Purpose: The present study was designed to evaluate the feasibility of gene transfer into the retina of adult rats, using a recombinant replication-defective adenovirus vector expressing a reporter gene.
Methods: Purified recombinant adenovirus expressing beta-galactosidase (lacZ) (Ad5.hCMV.lacZ) at doses ranging from 1.4 x 10(2) to 1.4 x 10(6) plaque-forming units (pfu) were injected into the subretinal space of adult Lewis rats. The presence of lacZ was determined by histochemical assay and reverse transcription and polymerase chain reaction analysis (RT PCR) of total RNA extracted from eyes injected with recombinant adenovirus expressing lacZ.

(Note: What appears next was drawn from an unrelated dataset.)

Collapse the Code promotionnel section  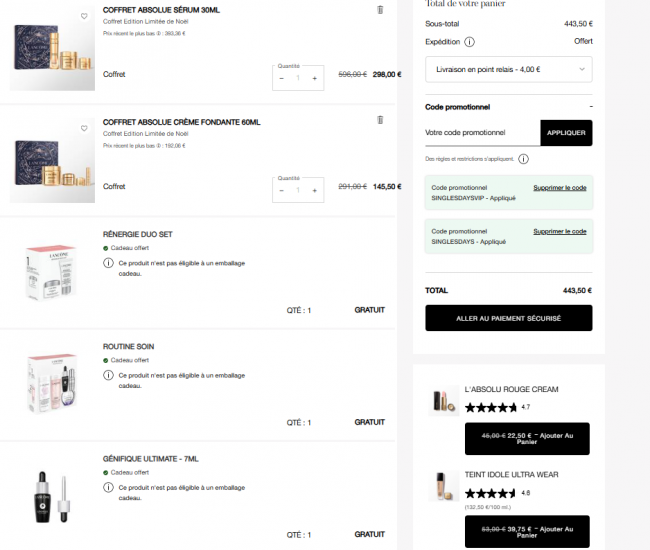[591, 106]
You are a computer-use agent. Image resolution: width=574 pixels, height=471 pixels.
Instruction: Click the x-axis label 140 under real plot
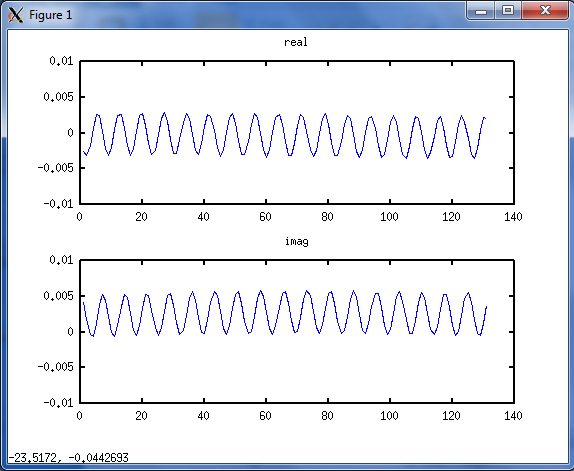point(513,217)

Results: As assessed by biomicroscopy, the expression of lacZ was highest in the retinal pigment epithelium in a localized area corresponding to the site of injection. The level of lacZ expression was correlated with the amount of virus delivered to the subretinal space. Persistent but decreasing expression of lacZ was noted over time. RT PCR revealed the expression of messenger RNA for at least sixty days.
Conclusions: The results of this study demonstrate that efficient and stable transfer of genetic material into the subretinal space of adult rats may be achieved using a recombinant adenoviral vector. The use of such vectors should prove useful in developing novel applications and approaches to the study of recombinant protein expression in vivo.